■ Task to carry out
All lines in the records below with the word "computer" must be returned.
::: Supplied entries
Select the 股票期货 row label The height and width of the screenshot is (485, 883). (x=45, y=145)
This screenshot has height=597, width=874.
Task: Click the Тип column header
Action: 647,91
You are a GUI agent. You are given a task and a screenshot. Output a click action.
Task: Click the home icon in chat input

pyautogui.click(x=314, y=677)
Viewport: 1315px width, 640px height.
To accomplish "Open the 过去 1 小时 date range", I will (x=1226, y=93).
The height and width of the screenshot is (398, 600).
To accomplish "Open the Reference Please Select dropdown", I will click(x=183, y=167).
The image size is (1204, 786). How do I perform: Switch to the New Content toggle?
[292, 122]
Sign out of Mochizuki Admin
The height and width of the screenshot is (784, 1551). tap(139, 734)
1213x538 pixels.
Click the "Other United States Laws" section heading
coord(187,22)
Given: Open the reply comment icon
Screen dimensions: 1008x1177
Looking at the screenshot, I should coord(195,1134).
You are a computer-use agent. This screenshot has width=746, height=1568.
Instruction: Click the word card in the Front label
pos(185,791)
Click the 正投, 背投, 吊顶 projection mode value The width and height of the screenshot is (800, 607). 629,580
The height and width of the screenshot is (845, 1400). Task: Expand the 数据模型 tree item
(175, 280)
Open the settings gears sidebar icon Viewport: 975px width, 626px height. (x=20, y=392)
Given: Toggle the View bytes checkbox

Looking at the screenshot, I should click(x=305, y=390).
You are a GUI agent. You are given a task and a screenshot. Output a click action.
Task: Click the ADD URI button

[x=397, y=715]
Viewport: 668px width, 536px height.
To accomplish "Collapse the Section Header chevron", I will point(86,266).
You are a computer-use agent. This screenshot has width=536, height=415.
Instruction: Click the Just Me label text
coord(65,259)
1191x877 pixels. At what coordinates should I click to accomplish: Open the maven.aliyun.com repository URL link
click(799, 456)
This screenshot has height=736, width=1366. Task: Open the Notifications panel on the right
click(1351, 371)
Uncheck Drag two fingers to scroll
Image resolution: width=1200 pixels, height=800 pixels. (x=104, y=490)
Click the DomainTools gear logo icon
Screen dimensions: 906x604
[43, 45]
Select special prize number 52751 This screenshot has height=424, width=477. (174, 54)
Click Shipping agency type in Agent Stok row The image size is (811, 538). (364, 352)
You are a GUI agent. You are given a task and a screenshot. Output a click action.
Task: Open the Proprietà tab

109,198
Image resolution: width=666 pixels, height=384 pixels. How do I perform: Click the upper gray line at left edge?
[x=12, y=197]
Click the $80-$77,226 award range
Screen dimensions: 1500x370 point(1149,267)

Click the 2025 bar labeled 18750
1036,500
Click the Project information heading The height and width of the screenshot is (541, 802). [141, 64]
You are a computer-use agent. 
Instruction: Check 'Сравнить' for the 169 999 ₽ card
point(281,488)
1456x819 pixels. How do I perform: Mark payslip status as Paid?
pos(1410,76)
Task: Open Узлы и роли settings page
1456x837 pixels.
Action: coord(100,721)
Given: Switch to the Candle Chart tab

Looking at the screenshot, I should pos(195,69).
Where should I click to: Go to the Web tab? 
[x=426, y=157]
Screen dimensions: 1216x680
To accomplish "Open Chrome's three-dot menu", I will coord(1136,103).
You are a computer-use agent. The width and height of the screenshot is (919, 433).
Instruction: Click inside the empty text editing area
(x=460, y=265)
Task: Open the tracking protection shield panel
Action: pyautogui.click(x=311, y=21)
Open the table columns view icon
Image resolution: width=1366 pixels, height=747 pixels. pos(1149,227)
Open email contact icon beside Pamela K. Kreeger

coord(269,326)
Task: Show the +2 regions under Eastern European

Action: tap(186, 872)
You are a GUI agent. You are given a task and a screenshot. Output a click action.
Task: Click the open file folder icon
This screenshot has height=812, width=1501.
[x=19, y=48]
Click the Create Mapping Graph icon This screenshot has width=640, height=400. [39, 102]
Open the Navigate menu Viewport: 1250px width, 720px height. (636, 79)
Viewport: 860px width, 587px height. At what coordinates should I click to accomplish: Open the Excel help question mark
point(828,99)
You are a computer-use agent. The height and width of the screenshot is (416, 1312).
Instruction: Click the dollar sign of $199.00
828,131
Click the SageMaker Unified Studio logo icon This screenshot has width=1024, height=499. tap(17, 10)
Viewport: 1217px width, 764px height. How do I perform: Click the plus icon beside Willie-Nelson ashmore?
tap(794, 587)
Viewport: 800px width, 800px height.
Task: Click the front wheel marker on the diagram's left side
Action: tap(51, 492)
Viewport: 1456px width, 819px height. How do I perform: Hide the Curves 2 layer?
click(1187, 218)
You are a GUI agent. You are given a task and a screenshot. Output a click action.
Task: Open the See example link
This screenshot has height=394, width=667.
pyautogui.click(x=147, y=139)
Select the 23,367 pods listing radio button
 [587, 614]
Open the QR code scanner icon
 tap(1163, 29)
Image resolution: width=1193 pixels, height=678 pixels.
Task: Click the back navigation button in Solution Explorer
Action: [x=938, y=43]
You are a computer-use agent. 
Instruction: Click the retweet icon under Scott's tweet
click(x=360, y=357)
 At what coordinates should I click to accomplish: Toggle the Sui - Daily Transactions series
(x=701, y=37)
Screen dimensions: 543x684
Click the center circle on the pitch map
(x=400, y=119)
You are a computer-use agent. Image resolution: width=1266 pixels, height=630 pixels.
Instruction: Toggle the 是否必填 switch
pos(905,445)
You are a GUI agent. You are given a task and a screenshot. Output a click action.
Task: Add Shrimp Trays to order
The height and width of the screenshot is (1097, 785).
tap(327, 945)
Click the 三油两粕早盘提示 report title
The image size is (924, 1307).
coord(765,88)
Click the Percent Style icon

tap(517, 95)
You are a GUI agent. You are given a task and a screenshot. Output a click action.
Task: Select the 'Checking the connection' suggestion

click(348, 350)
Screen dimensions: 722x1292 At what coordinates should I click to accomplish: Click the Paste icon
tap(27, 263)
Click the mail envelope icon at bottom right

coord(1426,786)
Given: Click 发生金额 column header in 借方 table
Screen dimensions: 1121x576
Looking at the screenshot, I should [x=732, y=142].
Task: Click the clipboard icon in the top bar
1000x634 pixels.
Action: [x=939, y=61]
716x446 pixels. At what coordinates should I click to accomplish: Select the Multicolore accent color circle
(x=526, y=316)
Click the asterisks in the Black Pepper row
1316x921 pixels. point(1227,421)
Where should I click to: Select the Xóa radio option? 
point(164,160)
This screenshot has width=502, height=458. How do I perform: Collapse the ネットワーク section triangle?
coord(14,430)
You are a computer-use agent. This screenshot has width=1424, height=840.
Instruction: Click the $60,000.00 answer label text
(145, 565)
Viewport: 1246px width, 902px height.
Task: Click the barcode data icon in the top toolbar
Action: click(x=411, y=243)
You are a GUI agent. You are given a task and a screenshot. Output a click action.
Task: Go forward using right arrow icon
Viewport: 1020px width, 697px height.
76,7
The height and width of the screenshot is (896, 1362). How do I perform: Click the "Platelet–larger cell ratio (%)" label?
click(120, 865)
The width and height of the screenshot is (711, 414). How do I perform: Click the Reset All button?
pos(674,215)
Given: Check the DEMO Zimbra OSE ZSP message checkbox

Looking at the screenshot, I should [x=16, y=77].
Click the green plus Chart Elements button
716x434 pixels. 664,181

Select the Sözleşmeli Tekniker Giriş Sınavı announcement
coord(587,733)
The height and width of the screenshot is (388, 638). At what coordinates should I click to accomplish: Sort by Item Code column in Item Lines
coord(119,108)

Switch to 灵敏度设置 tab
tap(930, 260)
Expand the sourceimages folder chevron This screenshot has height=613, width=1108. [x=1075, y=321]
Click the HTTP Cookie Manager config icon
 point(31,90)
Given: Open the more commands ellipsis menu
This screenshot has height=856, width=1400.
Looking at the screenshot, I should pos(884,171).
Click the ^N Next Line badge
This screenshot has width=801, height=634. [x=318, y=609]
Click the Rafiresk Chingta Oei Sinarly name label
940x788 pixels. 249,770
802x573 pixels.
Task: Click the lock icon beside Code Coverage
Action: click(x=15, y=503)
::::::
■ Written response
You are a computer-use agent. This screenshot has width=746, height=1568.
You are a computer-use agent. This screenshot has width=536, height=415.
You are a computer-use agent. 
You are a computer-use agent. The width and height of the screenshot is (919, 433).
You are a computer-use agent. The height and width of the screenshot is (416, 1312).
You are a computer-use agent. 
You are a computer-use agent. Image resolution: width=1266 pixels, height=630 pixels.
You are a computer-use agent. This screenshot has width=1424, height=840.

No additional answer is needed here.